Y nos arrojamos el uno en brazos del otro.
No olvidaré jamás cuál fue la
actitud de Juan Keller cuando, dirigiéndose al oficial, le dijo
con voz que no temblaba:
-¡A sus órdenes!
El oficial hizo una señal. Cuatro soldados se
destacaron del pelotón y nos empujaron por la espalda,
conduciéndonos al pie de un árbol corpulento.
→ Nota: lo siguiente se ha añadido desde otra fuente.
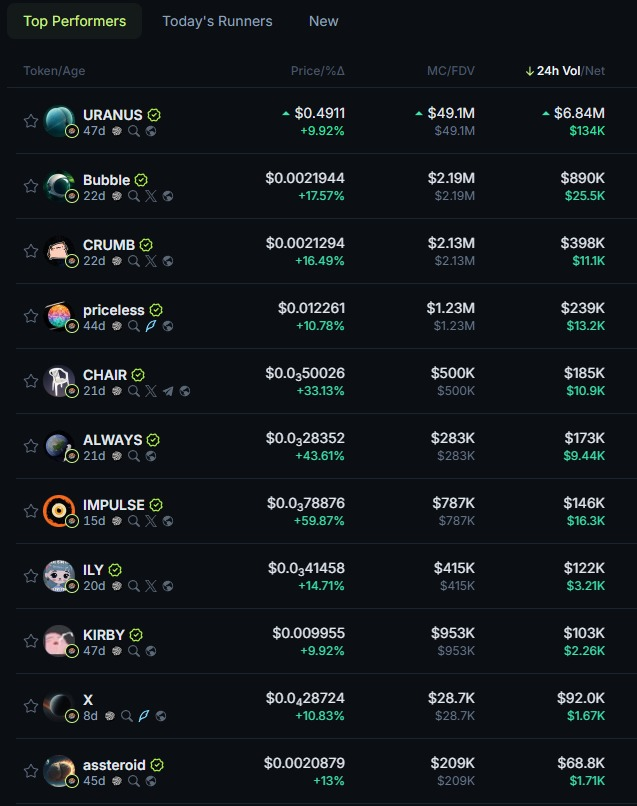
Task: Click the verified badge next to ALWAYS
Action: 153,440
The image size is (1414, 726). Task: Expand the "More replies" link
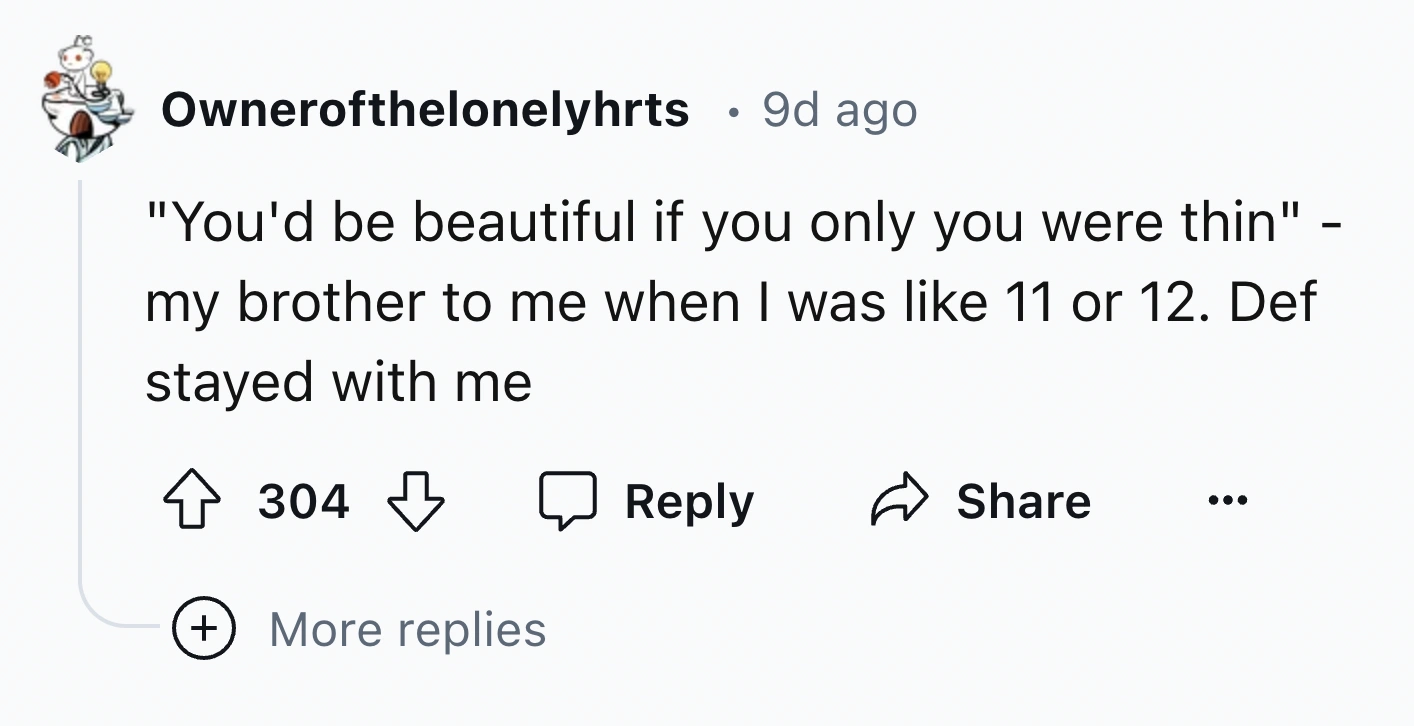(407, 630)
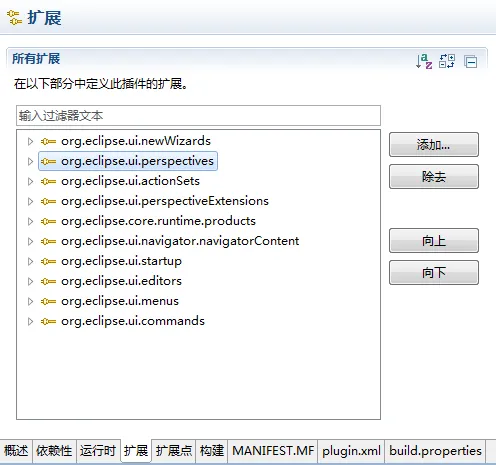This screenshot has width=496, height=465.
Task: Expand the org.eclipse.ui.perspectiveExtensions node arrow
Action: click(30, 202)
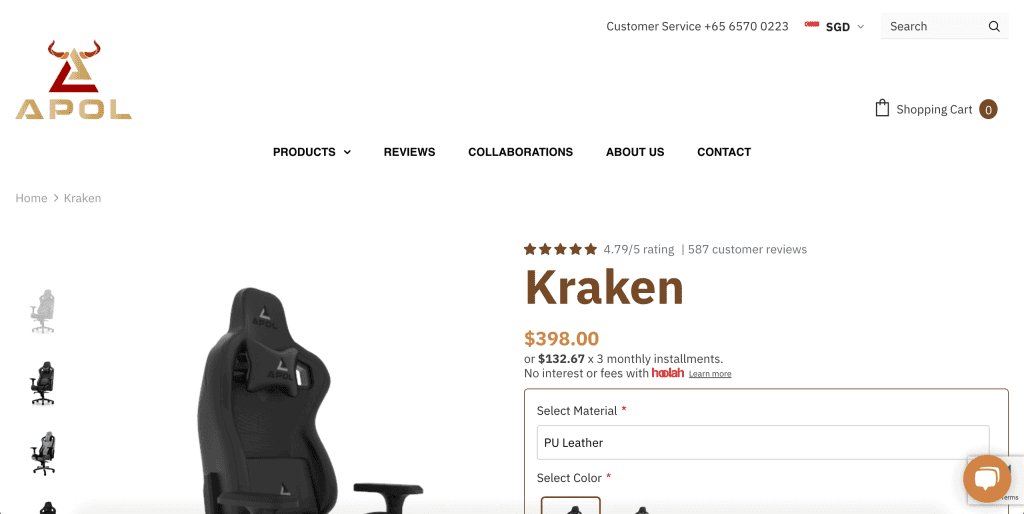Click the Singapore flag currency icon

(x=812, y=25)
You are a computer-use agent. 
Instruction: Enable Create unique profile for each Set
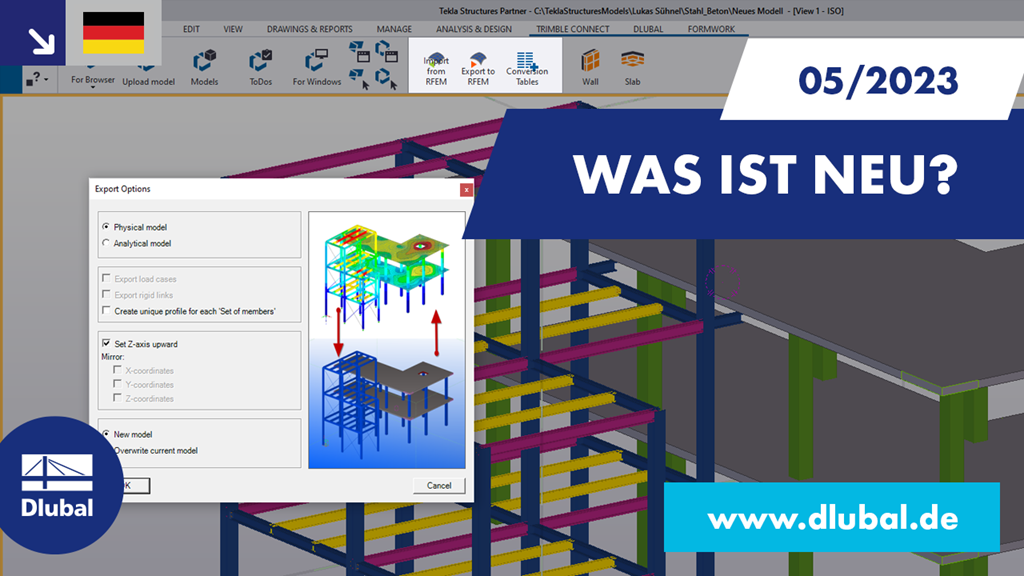coord(105,310)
Debíamos ser heridos de la misma descarga, y caer juntos. Mejor
quería yo que fuera así.
Me acuerdo perfectamente de que aquel árbol,
era una haya. La veo todavía, con un gran trozo de corteza
levantada. La niebla comenzaba a disiparse y los árboles
más altos salían de entre las brumas.
EL señor Juan y yo estábamos de pie
cogidos de la mano, mirando al pelotón de frente.
El oficial se separó un poco. El piñoneo
de las llaves de los fusiles que se preparaban llegó a mi
oído. Apreté la mano del señor Juan, y les juro
que no temblaba en la mía. Los fusiles fueron puestos a la
altura de hombro. A una voz, apuntarían; a otra,
dispararían, y todo estaría concluido.
De repente se oyeron grandes gritos en el bosque,
detrás de la escuadra de los soldados que teníamos
delante.
¡Dios del cielo! ¿Qué veo? La
señora Keller, sostenida por la señorita Marta y por mi
hermana Irma. Su voz apenas podía escucharse; su mano agitaba un
papel, y la señorita Marta, mi hermana y el señor de
Lauranay gritaban con ella:
-¡Frances! ¡Francés!
En aquel instante sonó una formidable
detonación, y vi a la señora Keller, que caía
desfallecida.
Sin embargo, ni el señor Juan ni yo
habíamos caído. ¿Es que no eran los soldados del
pelotón los que habían disparado?
¡No! Una media docena de entre ellos
yacían en el suelo, en tanto que el oficial y los otros
corrían a todo escape.
Al mismo tiempo, de diversos lados, a través
del bosque, se oían estos gritos, que me parece oír
todavía:
-¡Adelante! ¡Adelante!
Aquel era el grito de guerra francés, y no el
ronco wortwaertz de los prusianos.
Un destacamento de nuestros soldados se había
arrojado fuera del camino de Chalons, y acababa de llegar al bosque, en
el momento preciso, ¡justo es decirlo! Los disparos de sus
fusiles habían precedido algunos segundos solamente a los que el
pelotón iba a tirar. Esto había bastado. Pero,
¿cómo se habían encontrado allí nuestros
bravos compañeros tan a punto? Yo no debía saberlo hasta
más tarde.
El señor Juan se había puesto de un
salto al lado de su madre, a la cual la señorita Marta y mi
hermana sostenían entre sus brazos.
La infeliz mujer, creyendo que la descarga que
había sonado acababa de darnos la muerte, había
caído sin conocimiento.
Pero al calor de los besos de su hijo se reanimaba,
volvía en sí, y de sus labios se escapaban todavía
estas palabras, dichas con un acento que no olvidaré en mi
vida:
-¡Es francés!... ¡Es
francés!...
¿Qué quería decir? Yo me
volví hacia el señor de Lauranay; pero tampoco
podía hablar.
La señorita Marta cogió entonces el
papel que la señora Keller oprimía en su mano,
todavía apretada como si fuese la de una muerta, y se la
presentó al señor Juan.
Parece que estoy viendo todavía aquel papel.
Era un periódico alemán, el Zeitblatt. Juan le
había cogido, y le leía. Gruesas lágrimas se
desprendían de sus ojos. ¡Dios del cielo!...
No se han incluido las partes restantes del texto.